1986 : Le groupe signe chez Virgin. L’année d’après sort Jodie, le single fondateur – n°34 au Top 50.

1988 : Jean-Christophe Urbain rejoint le groupe.

1989 : Sortie de leur premier album Cent mètres au paradis.

1992 : Sortie de Fou à lier, avec des tubes comme Un homme extraordinaire et L’Autre Finistère – leur plus gros succès, n°10 au Top 50. 500 000 exemplaires vendus.

1994 : Première Victoire de la musique du meilleur groupe (ils remporteront aussi le titre en 1996 et 1997).

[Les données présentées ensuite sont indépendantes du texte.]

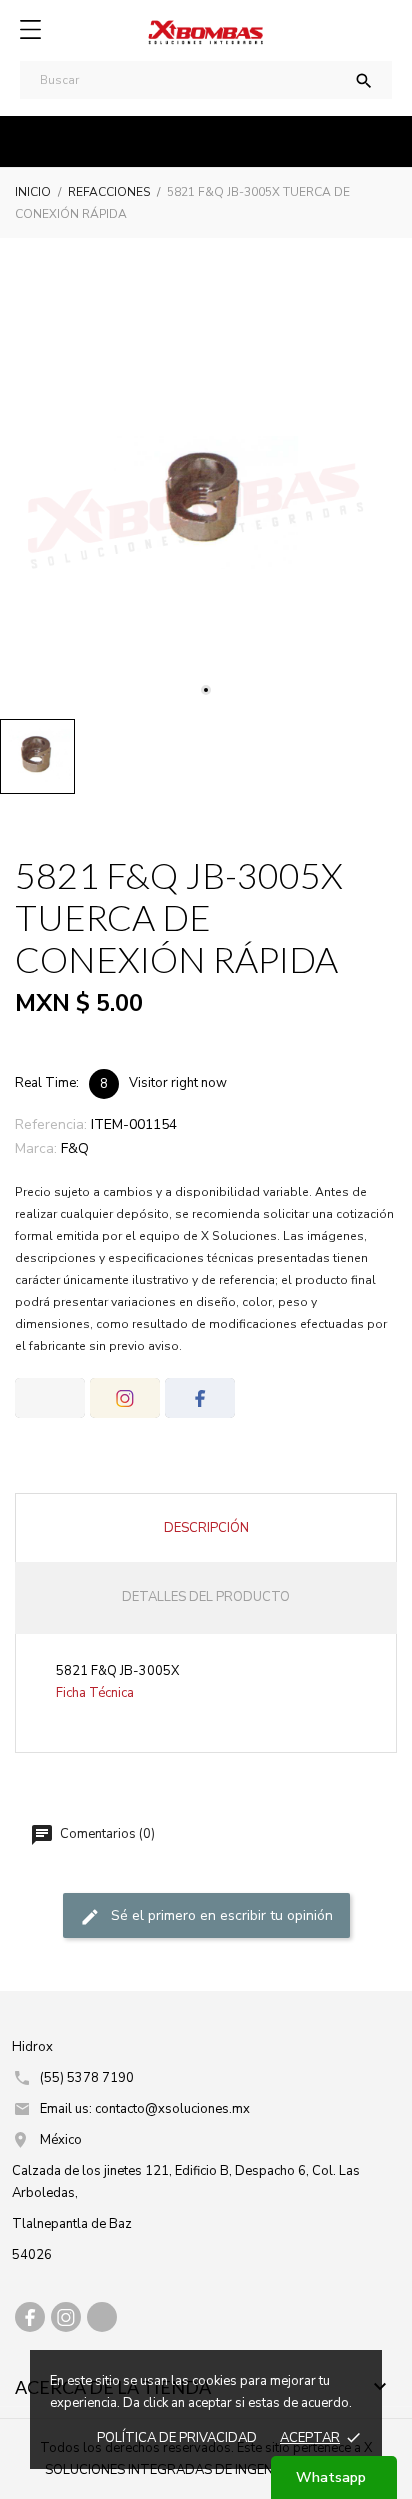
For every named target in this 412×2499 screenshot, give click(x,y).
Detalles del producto (206, 1597)
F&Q (75, 1148)
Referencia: (51, 1124)
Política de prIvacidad (177, 2438)
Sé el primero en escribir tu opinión (220, 1916)
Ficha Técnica (95, 1693)
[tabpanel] (206, 503)
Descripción (206, 1528)
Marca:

1995 : Sortie de Post-Partum, avec des tubes comme Colore, Un monde parfait... 200 000 exemplaires vendus.

1999 : Sortie de l’album Les Innocents, qu'ils ne joueront jamais sur scène, Jean-Christophe Urbain quittant le groupe en 2000 juste avant la tournée.

2004 : Sortie de Plus de sucre, premier album solo de JP Nataf.

2009 : Sortie de Clair, deuxième album solo de JP Nataf.

2013 : Annonce de la reformation du groupe.

2015 : Un nouvel album devrait voir le jour. Deux titres (Les Philharmonies martiennes et Love qui peut) ont déjà été enregistrés et sont joués en concert.